The Placebo Problem, Part 13: The Pediatric Placebo Response

This is the thirteenth installment of our look at the increasingly high placebo response that is plaguing clinical trials in analgesia and psychiatry. Read the rest of the posts in the series here.

Until now, our Placebo Problem series has focused exclusively on the placebo response in adults. Today we turn to another population: kids. Not surprisingly, due to ethical issues, very few studies have examined placebo effects in pediatric populations. One 2013 literature review calculated that of the roughly 2000 PubMed citations that investigated the placebo effect, only about 2.5 percent discussed it with respect to children and adolescents. Nevertheless, pediatric placebo responses have been observed in a number of conditions, including asthma, atopic dermatitis, autism, depression, epilepsy, hypertension, and migraine.

Greater magnitude?
On the whole, the randomized controlled trial (RCT) literature indicates that placebo response rates are higher in children and adolescents than adults, but that drug responses do not differ by age. Younger children seem to exhibit greater placebo responses than older kids. For example, in a meta-analysis of pediatric major depressive disorder, kids less than 12 years old had a placebo response rate of 54 percent, while those older than 12 responded to placebo 45 percent of the time. For comparison, similar studies of adults suggest the placebo response rate is roughly 34 percent. This negative correlation between placebo response and age is also present in other illnesses, including epilepsy, migraine, attention deficit hyperactivity disorder (ADHD), anxiety, obsessive compulsive disorder (OCD), and painful functional gastrointestinal disorders.

Taken to its logical conclusion, if placebo responses are greater in kids than adults, yet drug responses are similar, then extending information about drug efficacy gained from adult studies to pediatric populations may be problematic. Specifically, it may lead to an overestimation of drug efficacy in children.

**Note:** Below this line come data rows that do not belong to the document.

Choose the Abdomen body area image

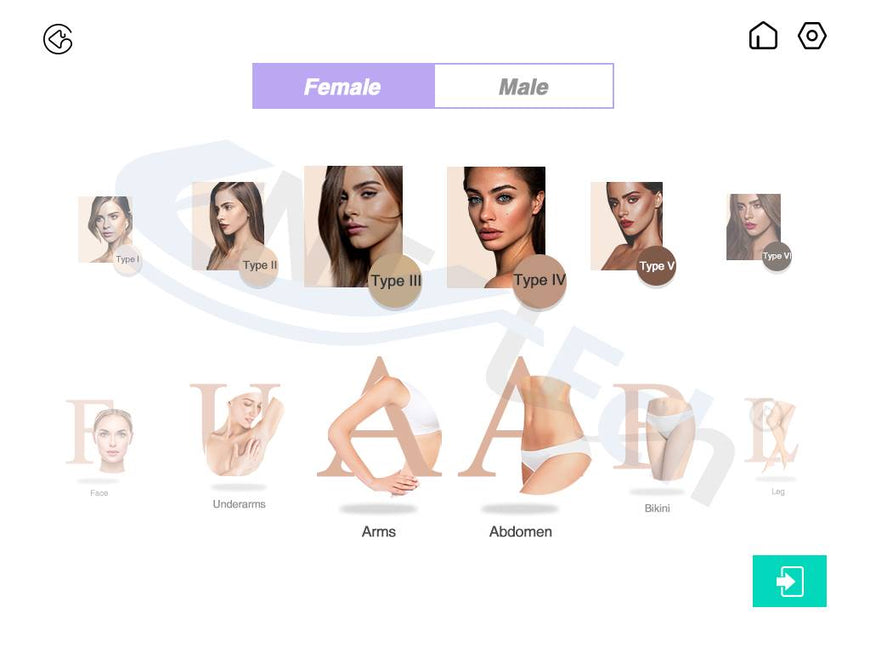tap(521, 426)
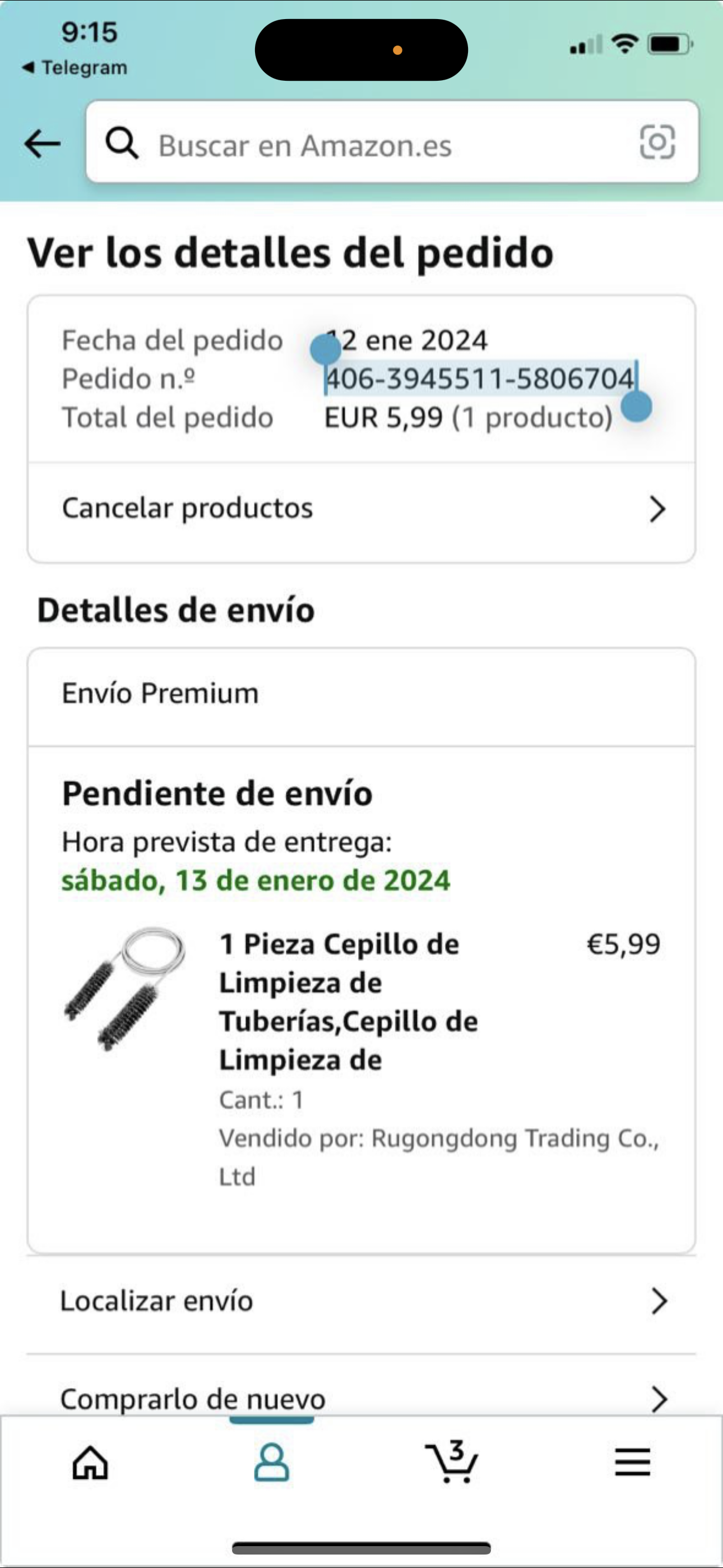Tap the search magnifier icon
Image resolution: width=723 pixels, height=1568 pixels.
(x=122, y=144)
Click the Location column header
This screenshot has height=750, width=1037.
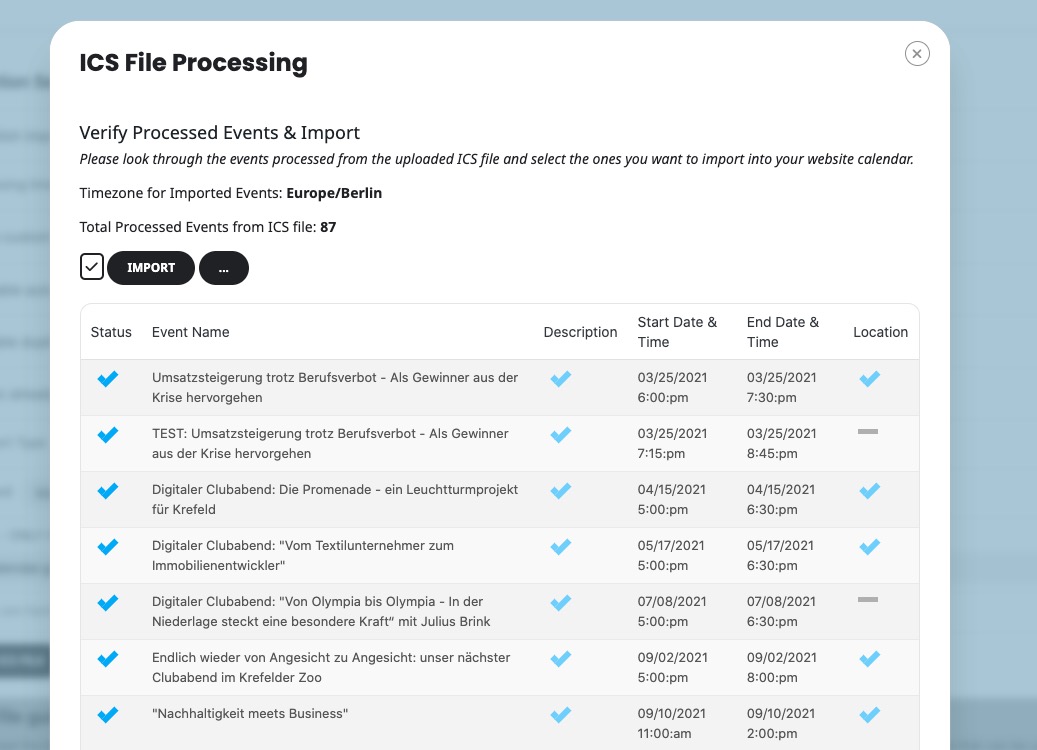click(880, 332)
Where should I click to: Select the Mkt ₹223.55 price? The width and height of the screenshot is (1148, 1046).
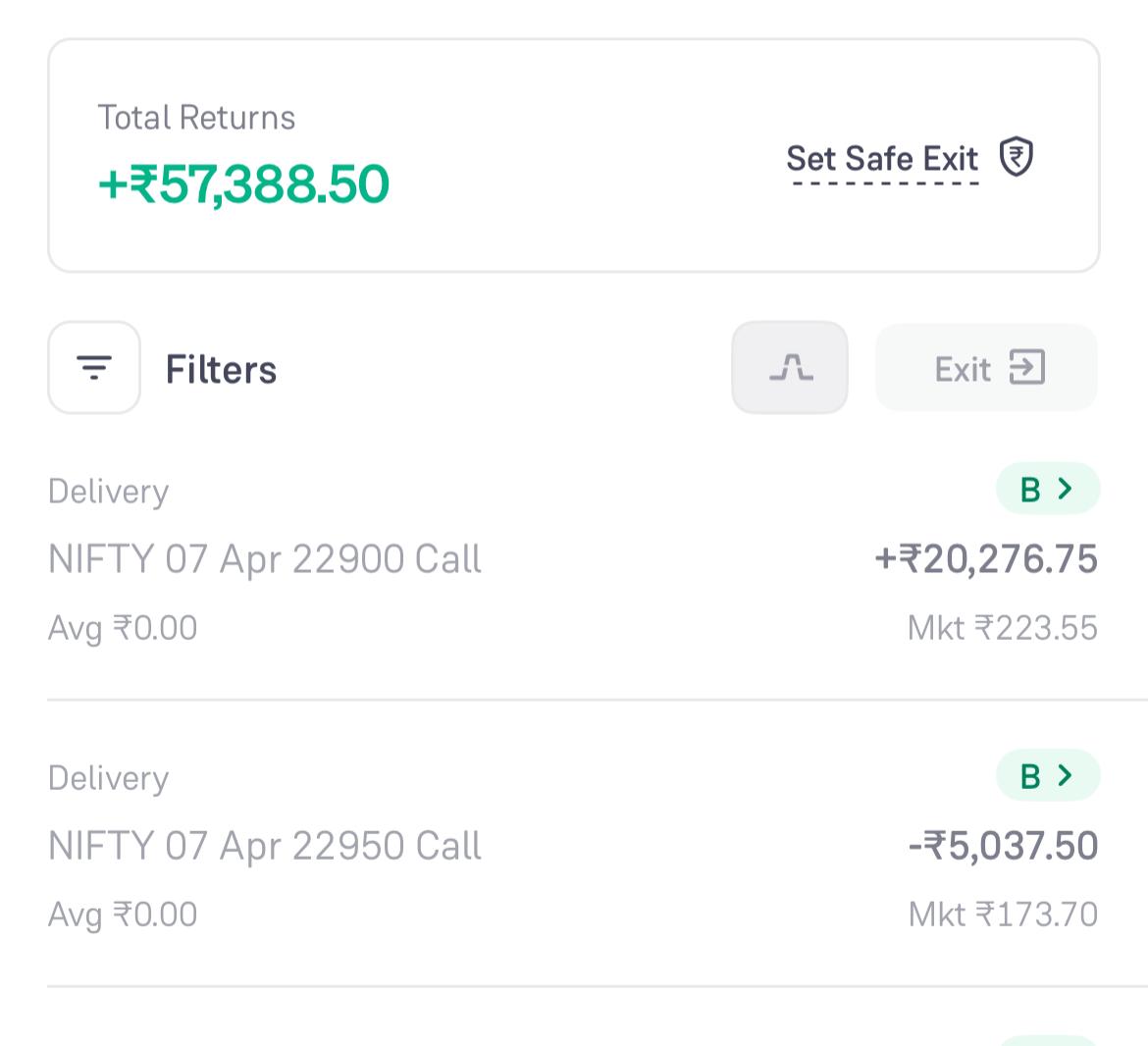point(1002,628)
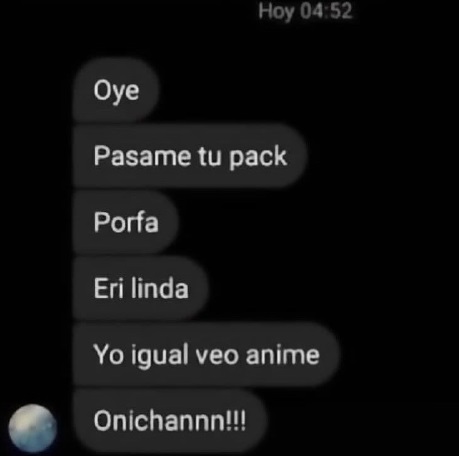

However, the one study that has actually experimentally tested the relationship between placebo response magnitude and age, by using an experimental model of placebo analgesia in both children and adults, reported no difference in placebo response between the two groups. In the study, participants received two identical creams on their forearm. They were informed that one cream would provide pain relief and told the other was a control. During the conditioning phase, the painful stimulation at the site of the “analgesic” was lower than the stimulation at the “control” site. The next day, identical stimulus intensities were used to test for placebo analgesic effects. The researchers found no difference in the magnitude of placebo analgesia experienced by adults and children, a result at odds with the rest of the literature. Clearly, more research is needed to definitively determine the true association between placebo response and age.

Similar mechanisms
As we discussed in our third post in this series, the two main psychological mechanisms that are responsible for placebo response are expectancy and conditioning. It has been hypothesized that these same mechanisms also play a role in pediatric populations. The few studies that have directly examined the role of expectancy in placebo response in kids have found that it does indeed play a role.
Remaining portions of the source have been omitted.